With prices going up, money will get tighter and our budgets get more difficult to manage. For a fun experiment, for one month keep your grocery receipts. Go through them and write down money spent on "essential buys" and on "impulse buys." Milk and bread are essentials, but the bag of chips is not. At the end of the month, tally up the two categories to reveal your family's shopping tendencies. It's worth the effort to do this.
- Be careful of Going Out of Business bargains. A close-out sale may look like a good deal, but the prices may be jockeyed around and actually marked up so the sale price is regular price or even higher.

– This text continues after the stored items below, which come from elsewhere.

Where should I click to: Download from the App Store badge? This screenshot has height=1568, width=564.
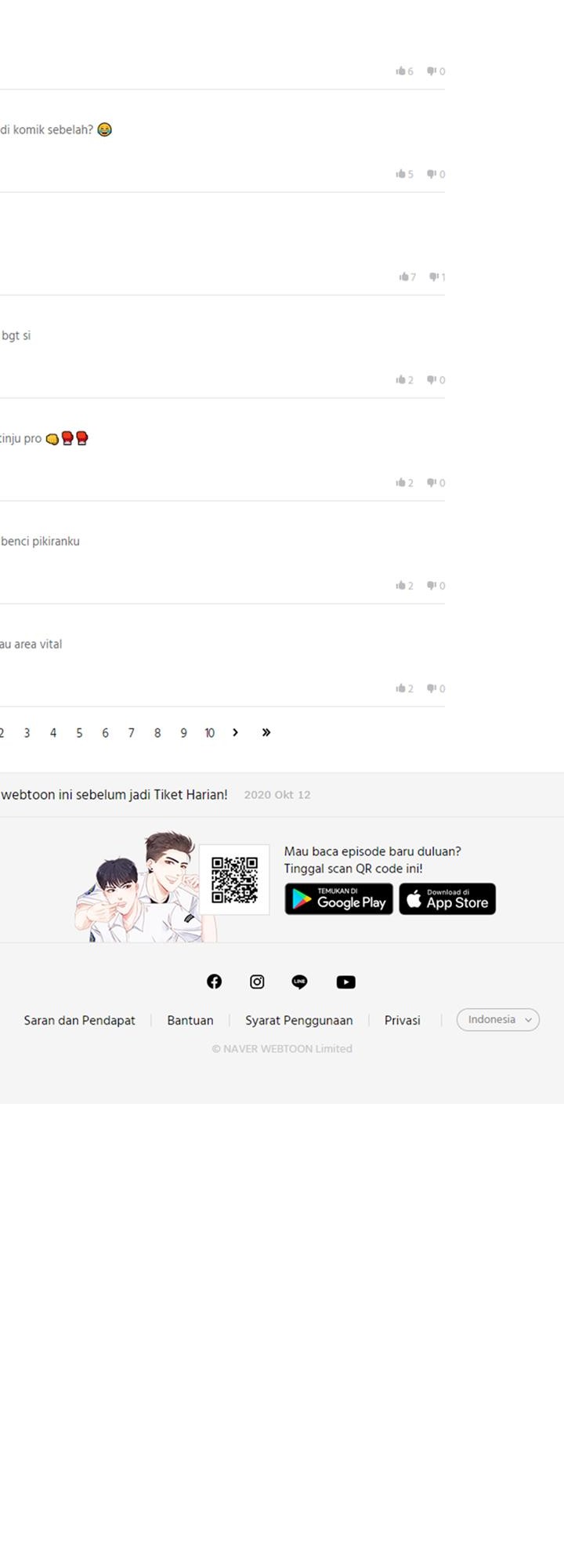[447, 899]
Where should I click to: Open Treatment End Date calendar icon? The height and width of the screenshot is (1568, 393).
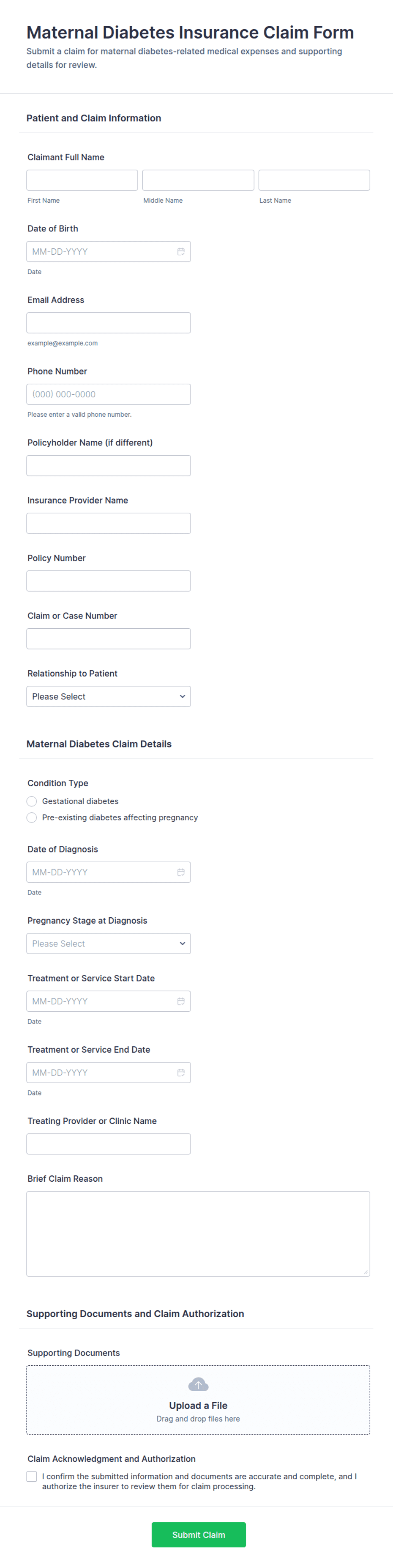[x=181, y=1073]
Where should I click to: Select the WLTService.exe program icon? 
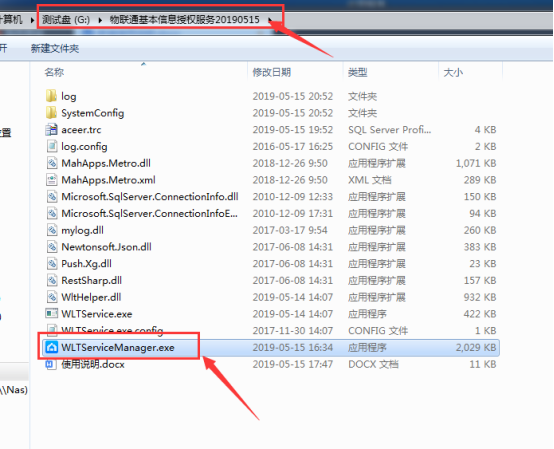click(x=51, y=313)
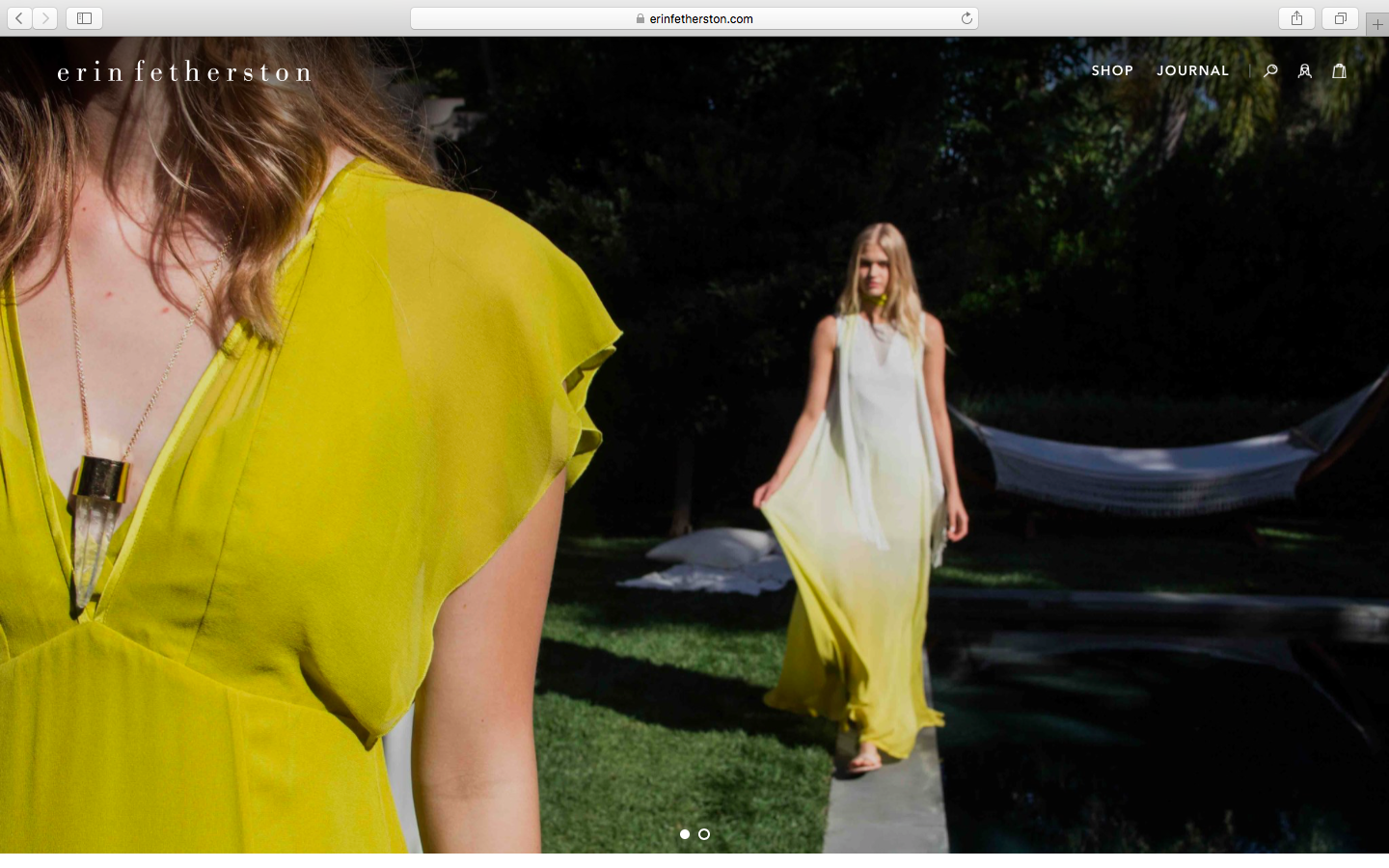Add a new tab with plus icon
Image resolution: width=1389 pixels, height=868 pixels.
click(1376, 25)
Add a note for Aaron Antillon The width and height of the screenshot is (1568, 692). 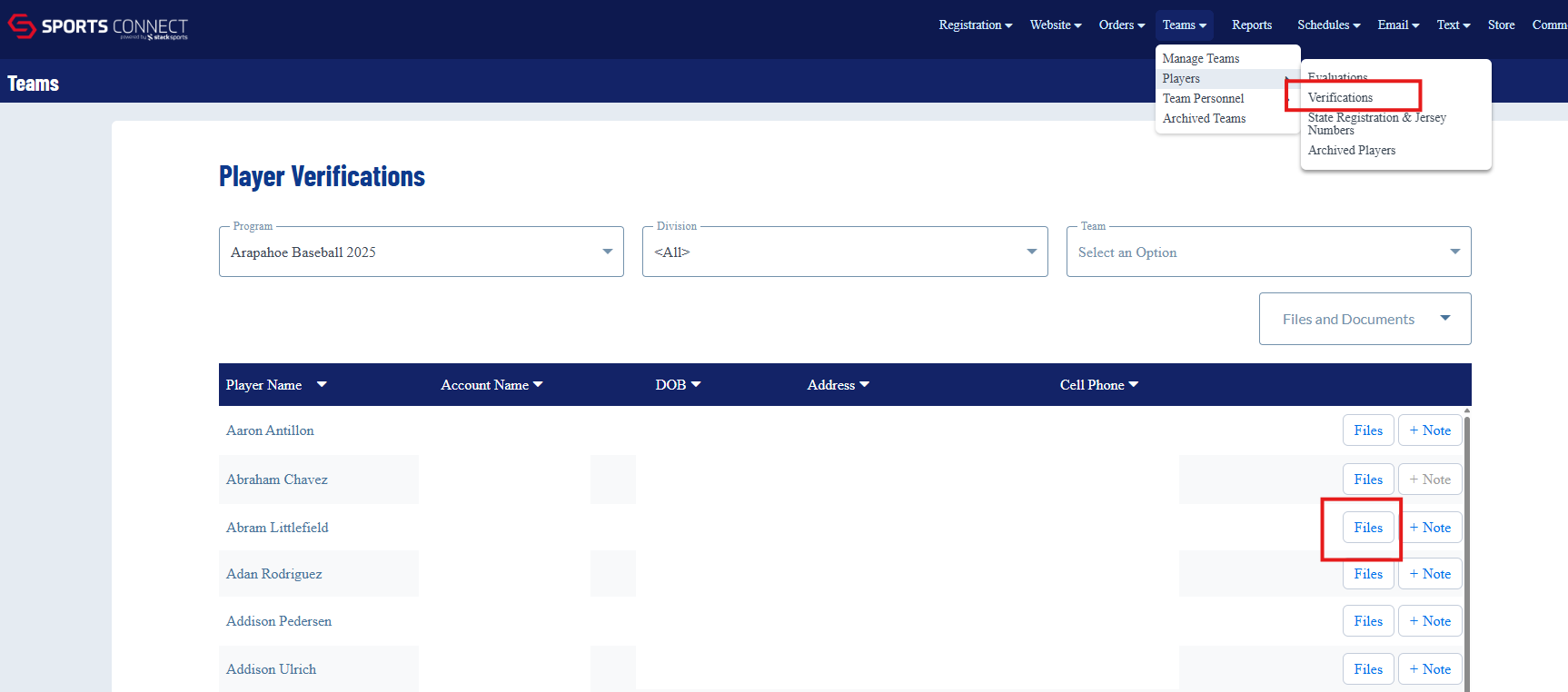point(1430,430)
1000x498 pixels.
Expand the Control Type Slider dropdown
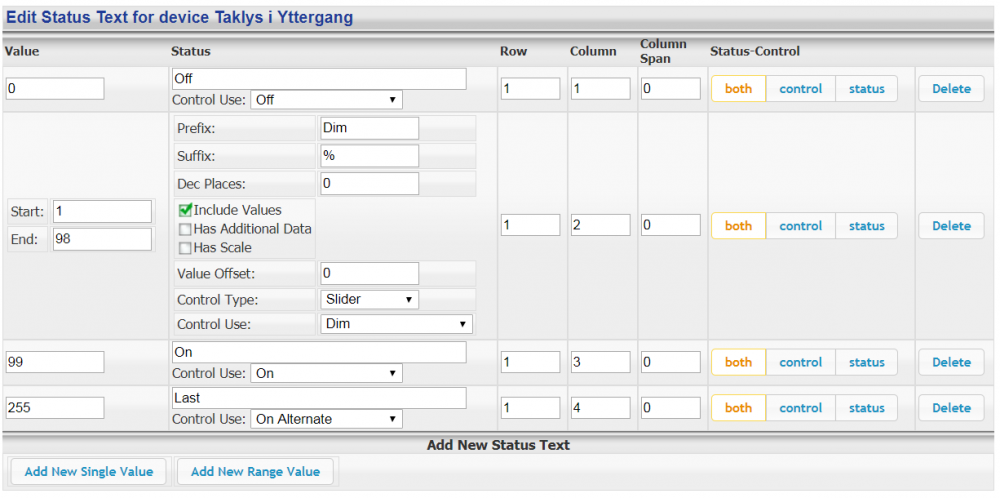pos(369,300)
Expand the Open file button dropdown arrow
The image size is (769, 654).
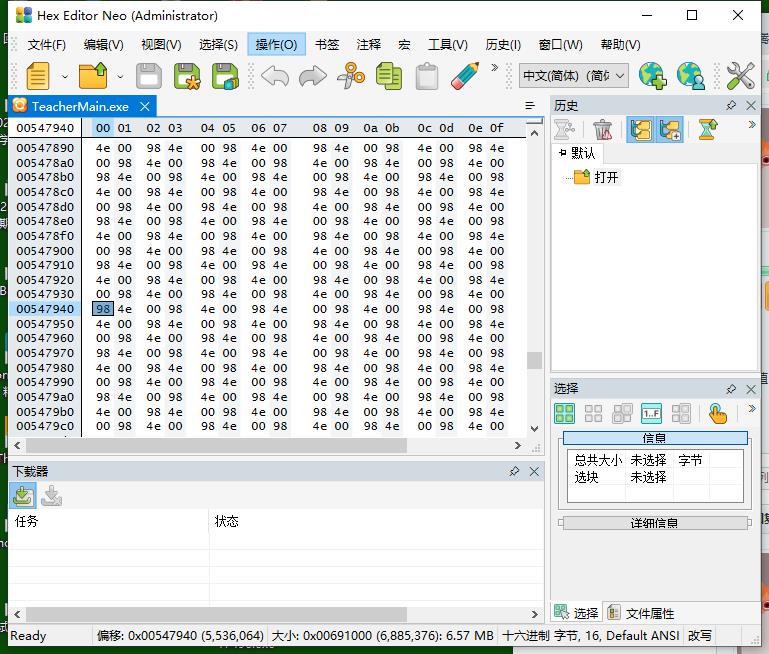(x=120, y=76)

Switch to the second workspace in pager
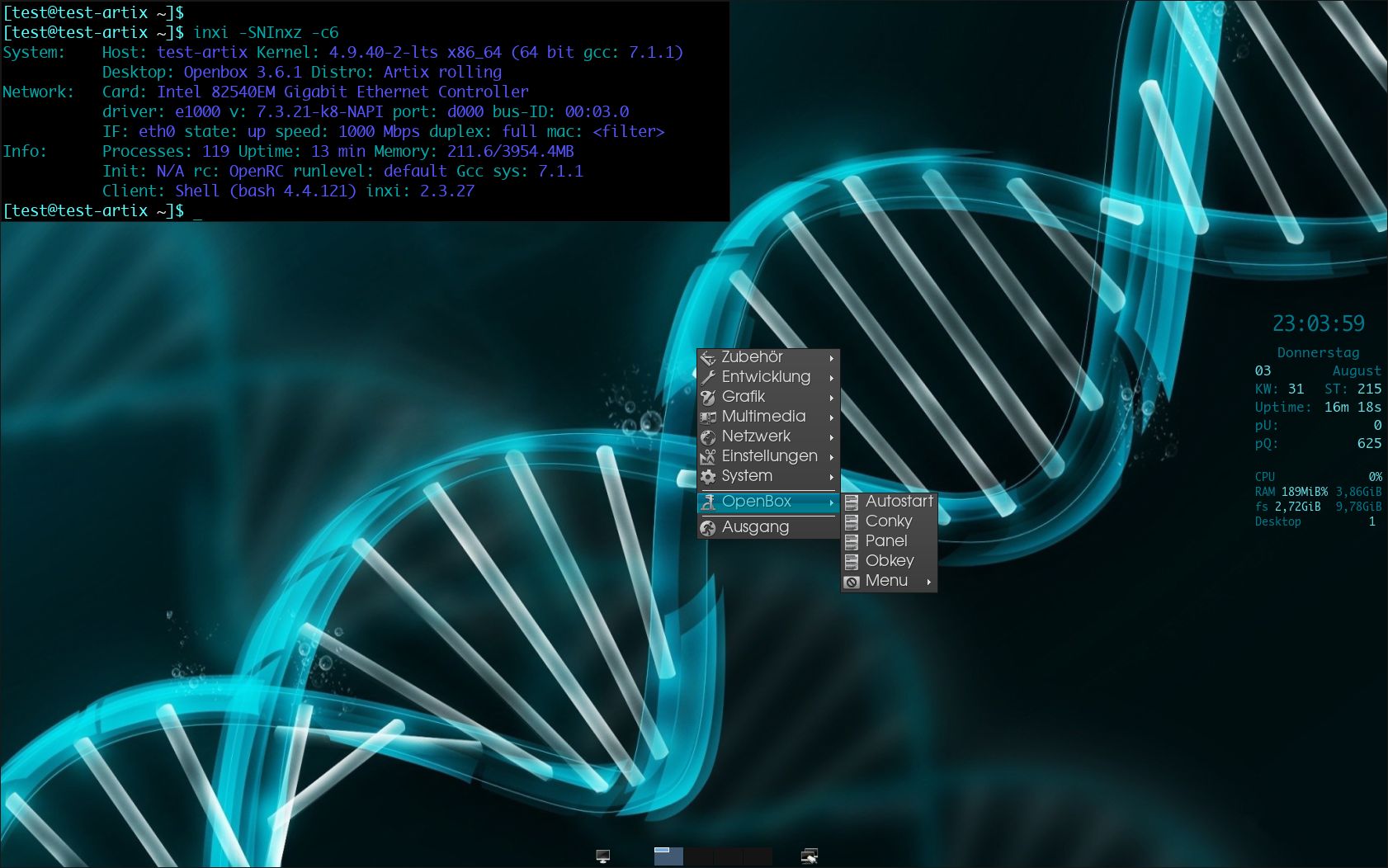699,856
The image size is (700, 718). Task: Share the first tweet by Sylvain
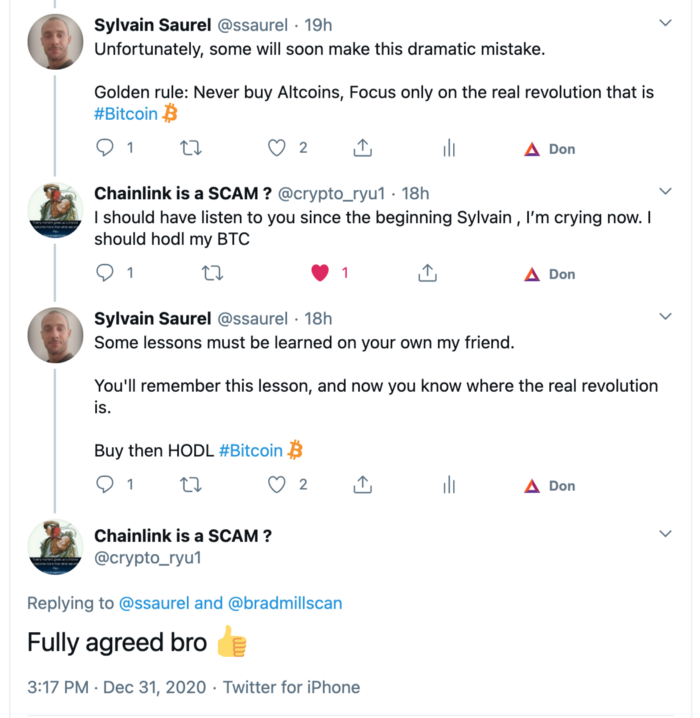click(x=363, y=148)
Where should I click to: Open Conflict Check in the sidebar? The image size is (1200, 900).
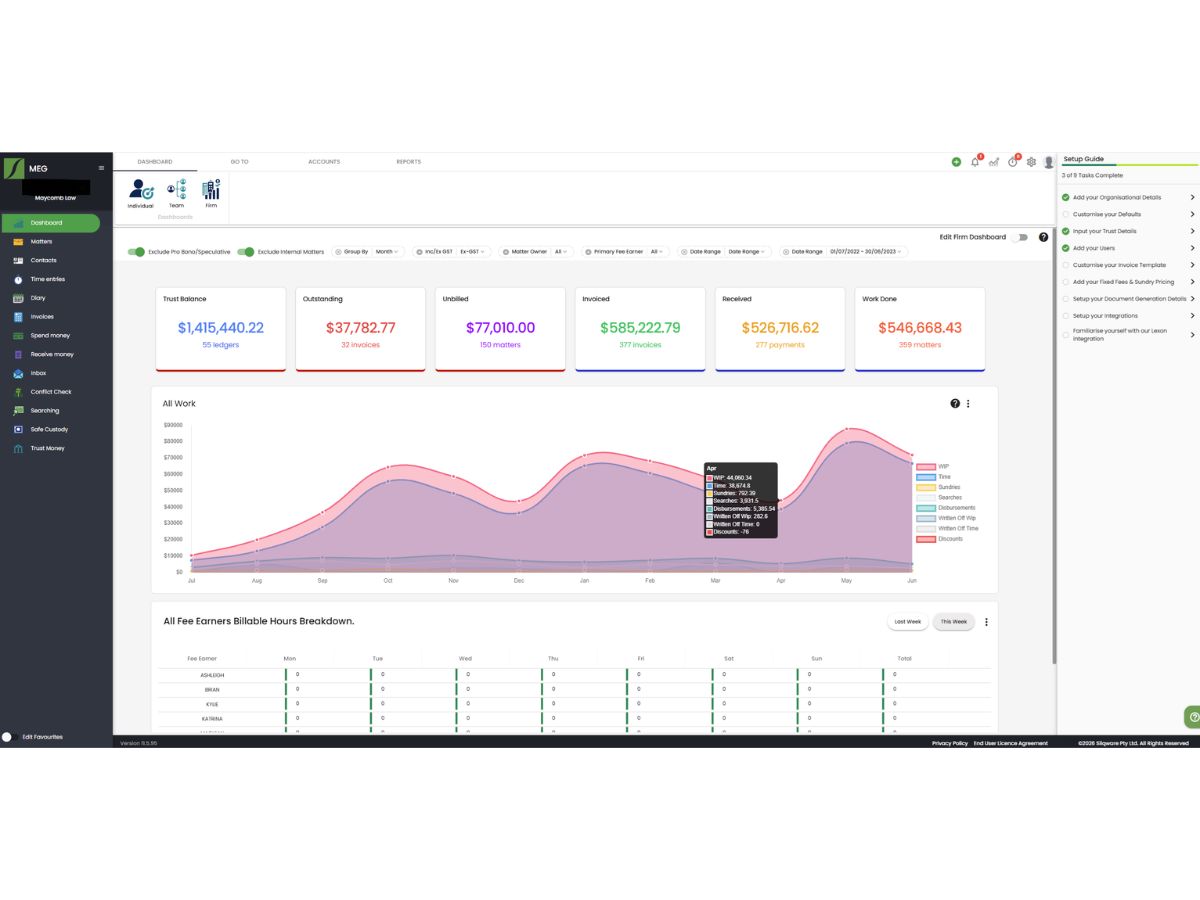point(50,392)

- Have you noticed how the contents have been reduced? The pound of bacon is now 12 ounces, coffee is no longer 36 ounces, and take a look at the jars of peanut butter. Some jars are being made with a bigger dip in the bottom so the jar looks the same, price is the same, but the amount of peanut butter you're getting is less.
- Retailers put an item on sale, but when you get to the store they're all sold out. This is done deliberately. Their main goal is to get us in their store. Once we're there, more than likely we'll settle for another brand at full price. Ask for a rain check.
- Watch the check-out carefully. If an item comes up on screen at a price other than what you intended to pay for it, call a halt and ask for a price check. This happens routinely, and for heaven's sake don't feel embarrassed to do this. Every 50-cent overcharge adds up after awhile and can blindly kick the family budget way off kilter.
- Shopping carts are getting bigger. Studies have proven that shoppers buy more with bigger carts than with smaller carts.
- Rebates are a good deal, but more than $500 million in rebates go unclaimed each year. I'm guilty of this myself. I put the receipt along with the rebate in my bill-paying tray, only to find it expired when I go to mail it in.
- We consumers pay double the cost for pre-cut vegetables.
- According to research, there's a 1,300% markup on a tub of buttered popcorn at the movies. If we pay $5.50 for the bucket of popcorn, that makes an ounce of popcorn more expensive than a filet mignon.
- The general rule of thumb is that brand name over-the-counter medications cost 30-50% more than a generic brand. Compare the active ingredients in both, and if they're the same, going with generic may save a few bucks.
- Organic produce comes at a 30-50% higher price. Each consumer has to decide if organic is worth the price difference and go from there.
- Drinking one cup of coffee a day at home rather than buying it out can save $438 a year.
So far, we've not been able to find the packet of seeds that will grow a tree of dollar bills in our back yard. Until we do, we're going to keep sharp eyes out for, and one step ahead of, the tricks and traps that are set in the merchandising arenas. If prices keep going north, I'm stubborn enough to say to heck with an $11 watermelon. Half the time the melons aren't as sweet and crispy delicious as they used to be anyway. Bottom line: we all have to spend according to the family income.